PROBLEM DESCRIPTION: Repeat exactly the lines below, from the line containing "The height and" through the last line, both included. Leave out any pictures.

(Dataset entries)

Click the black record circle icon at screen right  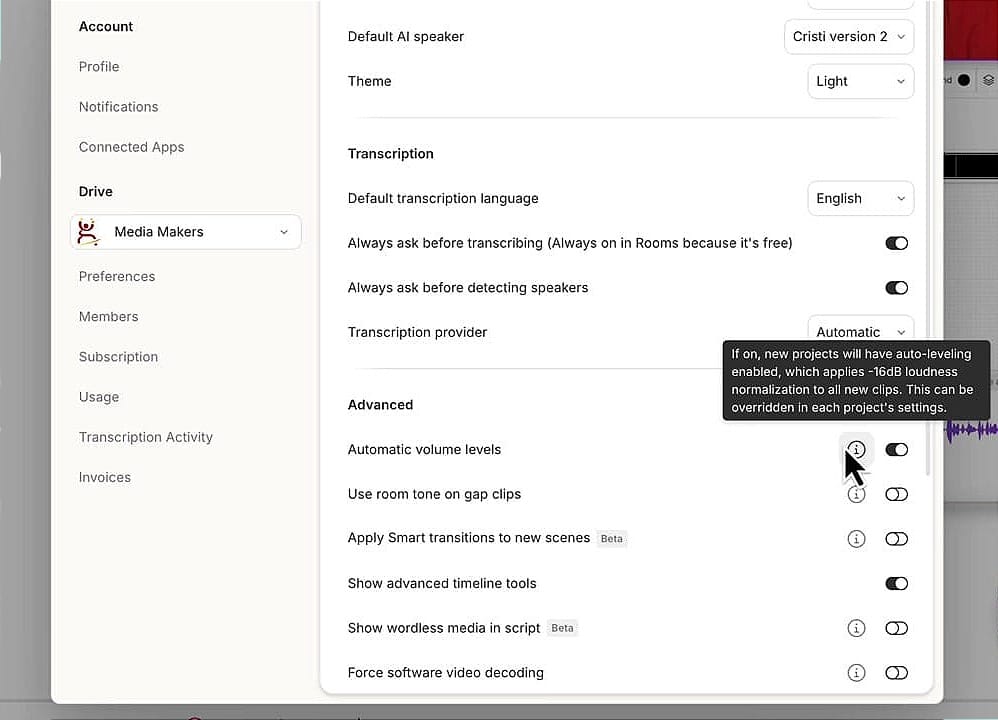click(962, 80)
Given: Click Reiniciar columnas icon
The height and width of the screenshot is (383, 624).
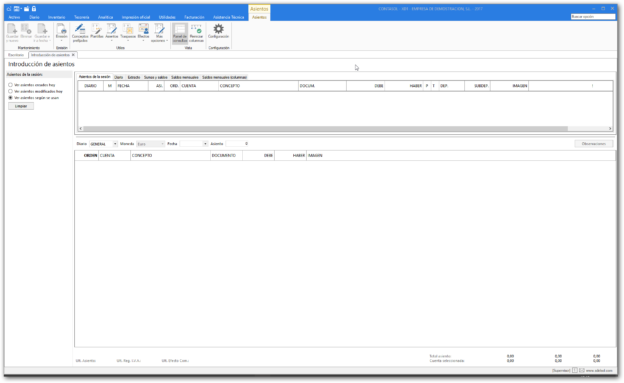Looking at the screenshot, I should 196,33.
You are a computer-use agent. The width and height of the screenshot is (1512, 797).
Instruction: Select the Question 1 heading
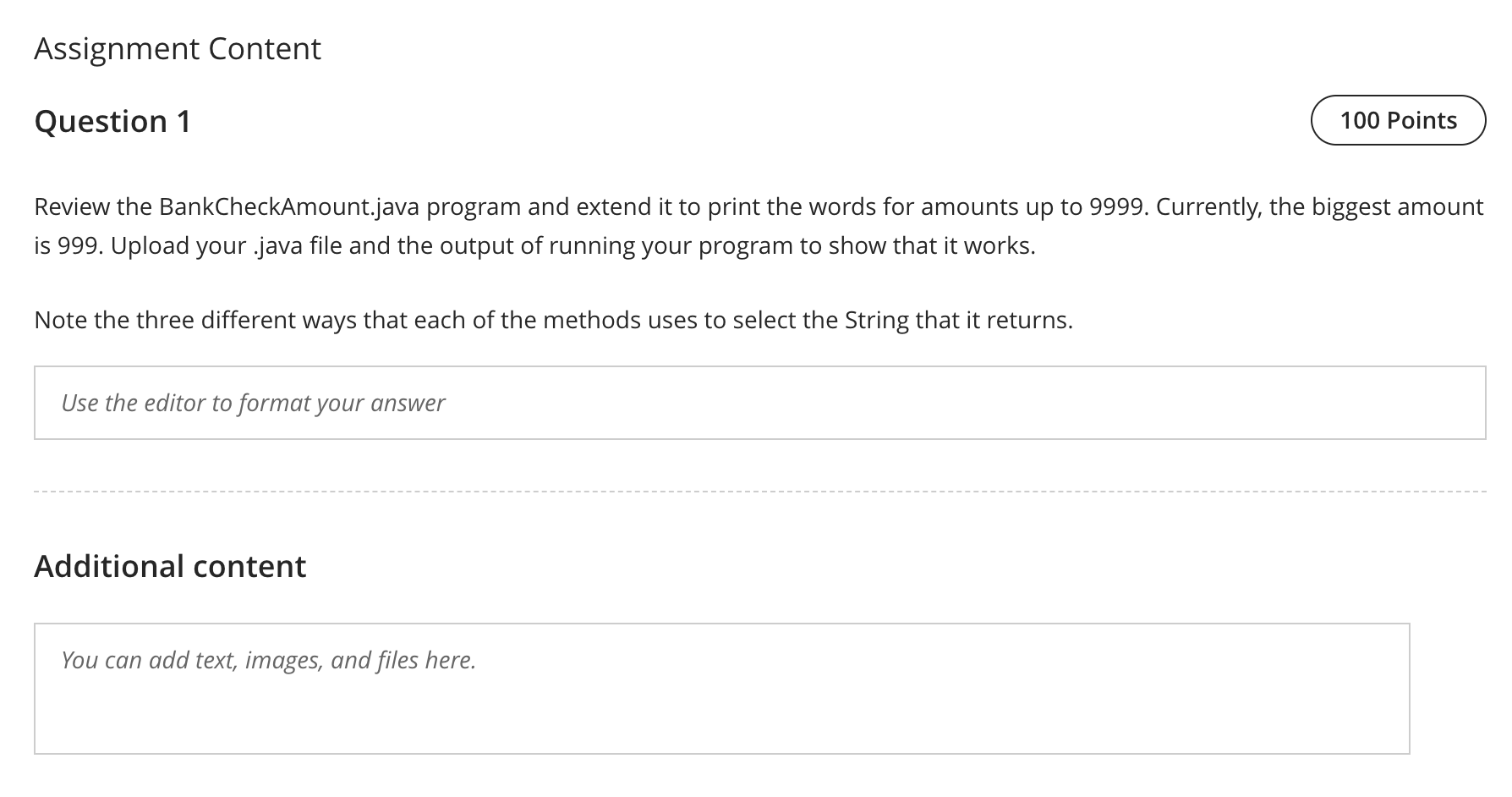pyautogui.click(x=112, y=121)
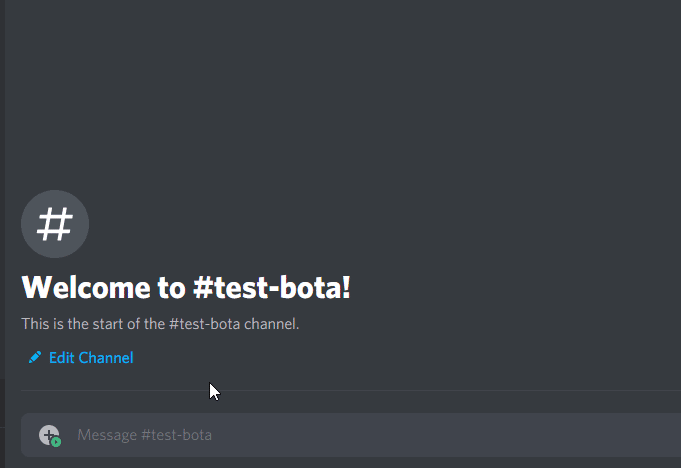This screenshot has height=468, width=681.
Task: Focus the Message #test-bota input field
Action: (x=350, y=435)
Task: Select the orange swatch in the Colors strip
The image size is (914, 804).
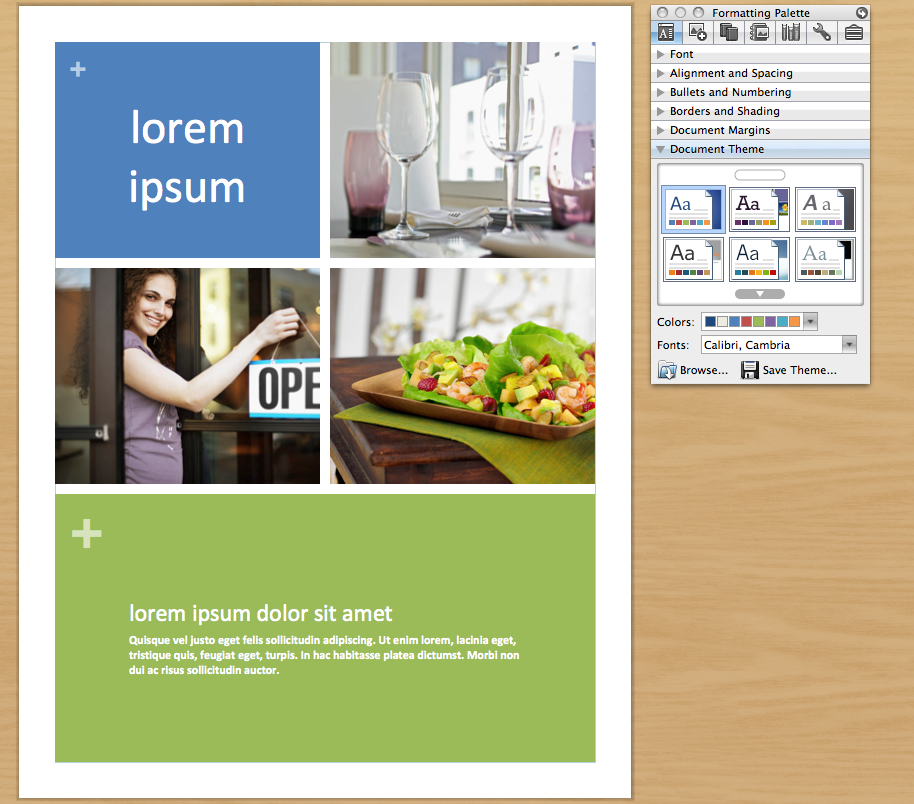Action: pyautogui.click(x=795, y=321)
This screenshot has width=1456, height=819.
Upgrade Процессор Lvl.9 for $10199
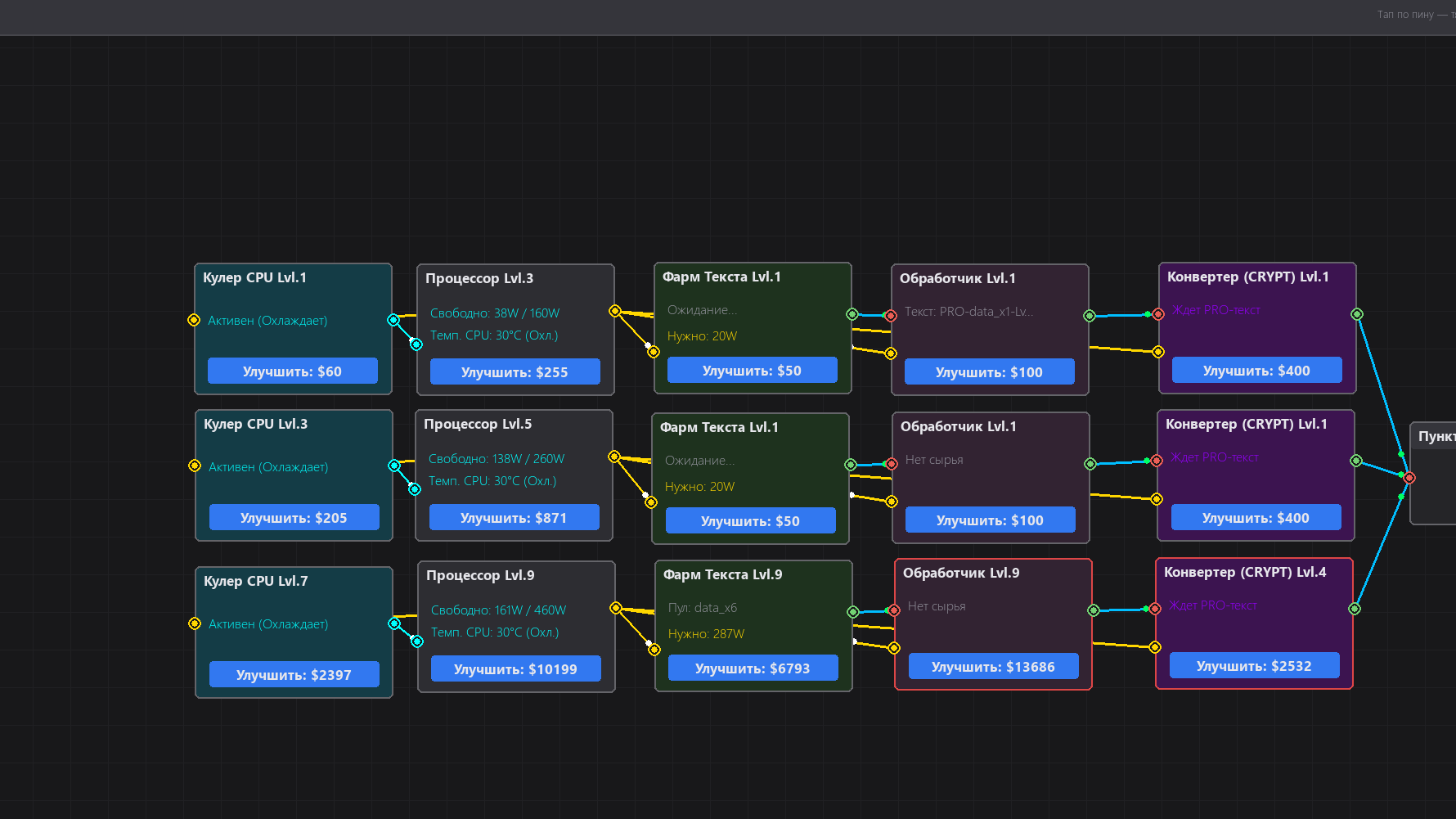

ANSWER FOR THIS EXERCISE:
The height and width of the screenshot is (383, 624).
Looking at the screenshot, I should 196,33.
You are a computer-use agent. The width and height of the screenshot is (1512, 797).
Instruction: Select the Question 1 heading
pyautogui.click(x=112, y=121)
This screenshot has height=468, width=681.
Task: Focus the Message #test-bota input field
Action: (x=350, y=435)
Task: Select the orange swatch in the Colors strip
The image size is (914, 804).
Action: pyautogui.click(x=795, y=321)
This screenshot has width=1456, height=819.
Upgrade Процессор Lvl.9 for $10199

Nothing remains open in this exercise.